There should be no new investment in coal or gas, while solar and wind projects would need to be increased by fourfold, for the world to reach net zero emissions by 2050, according to a report by the International Energy Agency.

The first comprehensive report on how to reach the key target to reduce global warming also called for a massive deployment of new renewable technologies, including hydrogen and carbon capture and storage, to ensure they were at a commercial scale over the next two decades.

The International Energy Agency said there should be no new investment in coal-fired power stations. Joe Armao

“Doing so requires nothing short of a total transformation of the energy systems that underpin our economies,” the report said.

The IEA also called for a ban on the sale of internal combustion engine cars by 2035, as part of 400 milestones that should be reached to achieve net zero emissions by 2050.

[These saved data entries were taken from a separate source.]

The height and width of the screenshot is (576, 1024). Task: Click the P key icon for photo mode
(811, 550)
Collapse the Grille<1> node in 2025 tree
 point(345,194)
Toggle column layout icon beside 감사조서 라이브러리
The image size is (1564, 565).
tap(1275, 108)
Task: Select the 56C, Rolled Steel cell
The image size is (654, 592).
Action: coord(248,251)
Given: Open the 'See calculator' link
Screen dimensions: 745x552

The report was seized upon by environmentalists and climate change activists who said it was the death knell for fossil fuels, especially coal and gas – which has been touted by the Morrison government as the transition fuel to a low-emissions economy.

But the IEA is trying to show countries the pathway to start moving towards the goal of net zero by 2050 with the aim of restricting global temperature increases to 1.5 degrees.

IEA executive director Fatih Birol said achieving net zero by the middle of the decade was “narrow, but still achievable”, but would need tough action from governments.

The IEA’s report will only increase pressure on companies to show how their business model is consistent with the objectives of the Paris agreement.

— Erwin Jackson, policy director at Investor Group on Climate Change

”The IEA’s pathway to this brighter future brings a historic surge in clean energy investment that creates millions of new jobs and lifts global economic growth,” he said.

“Moving the world onto that pathway requires strong and credible policy actions from governments, underpinned by much greater international co-operation.“

The report said there should be no new investment in coal-fired power stations, with the least efficient plants phased out by 2030 and newer ones retrofitted by 2040.

It also warned against any new oil or gas field developments.

The energy mix by 2050 should be made up of 90 per cent renewables, with wind and solar making up about 70 per cent and nuclear power the remainder.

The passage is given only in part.